** Work instructions **
Make an exact copy of all the entries, with the pictures left out.

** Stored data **
----------
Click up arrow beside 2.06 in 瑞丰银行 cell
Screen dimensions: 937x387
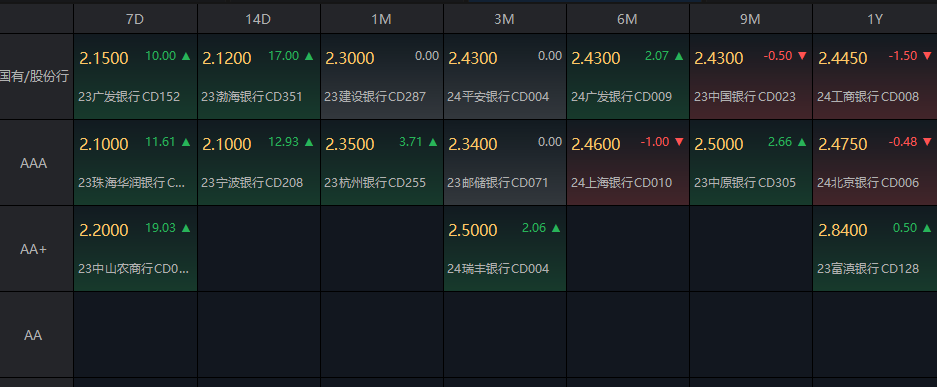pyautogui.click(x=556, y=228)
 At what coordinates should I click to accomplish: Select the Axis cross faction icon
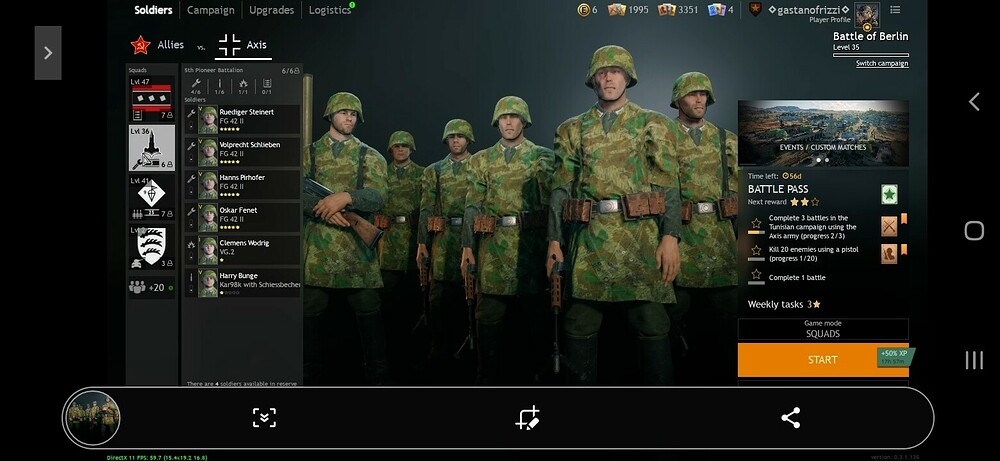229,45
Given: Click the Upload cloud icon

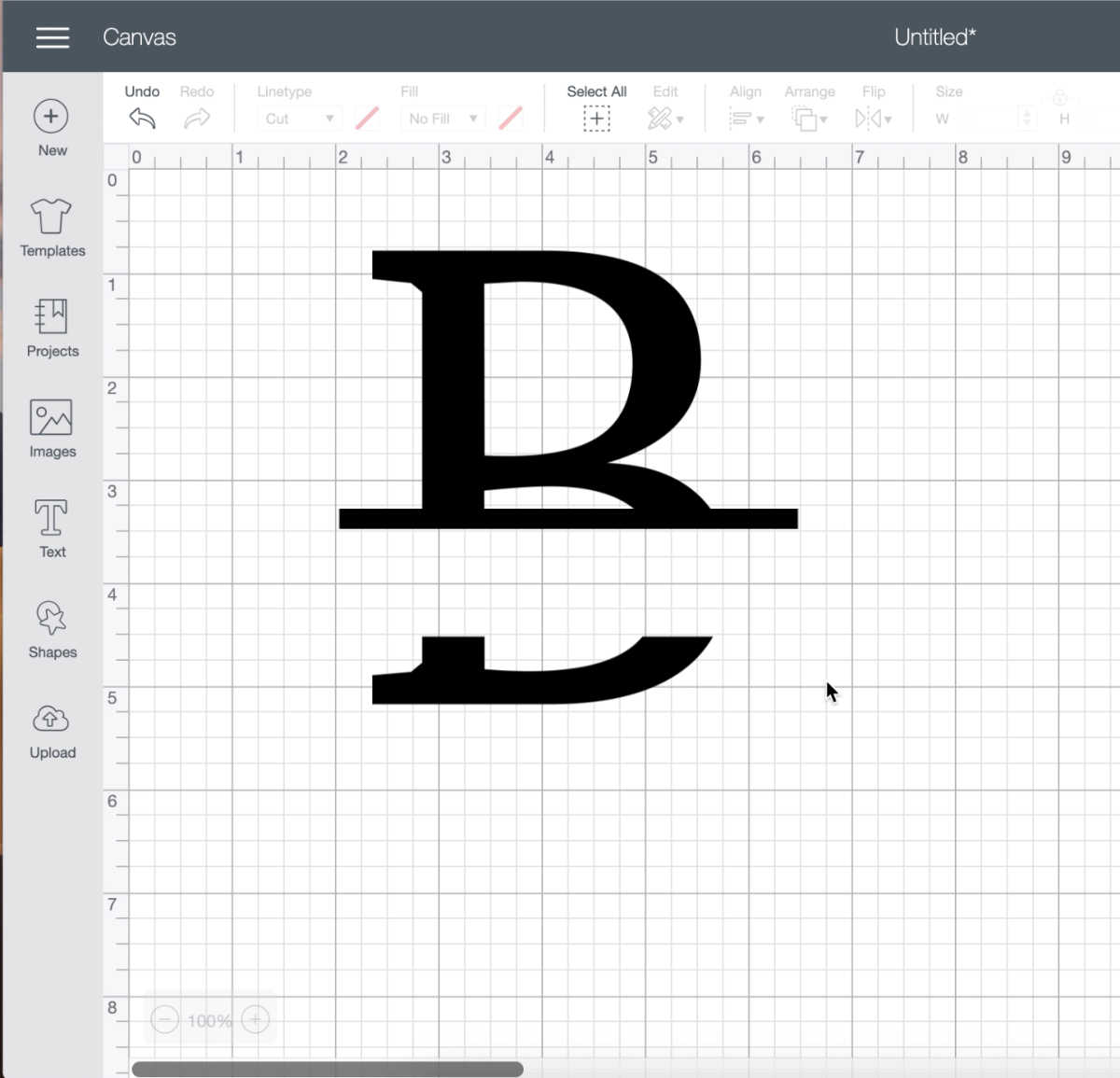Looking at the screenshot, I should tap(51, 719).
----------
** Your response **
Click up arrow beside 2.06 in 瑞丰银行 cell
Screen dimensions: 937x387
pyautogui.click(x=556, y=228)
 At what coordinates should I click to accomplish: Select the Axis cross faction icon
229,45
Given: Click the Upload cloud icon

Looking at the screenshot, I should tap(51, 719).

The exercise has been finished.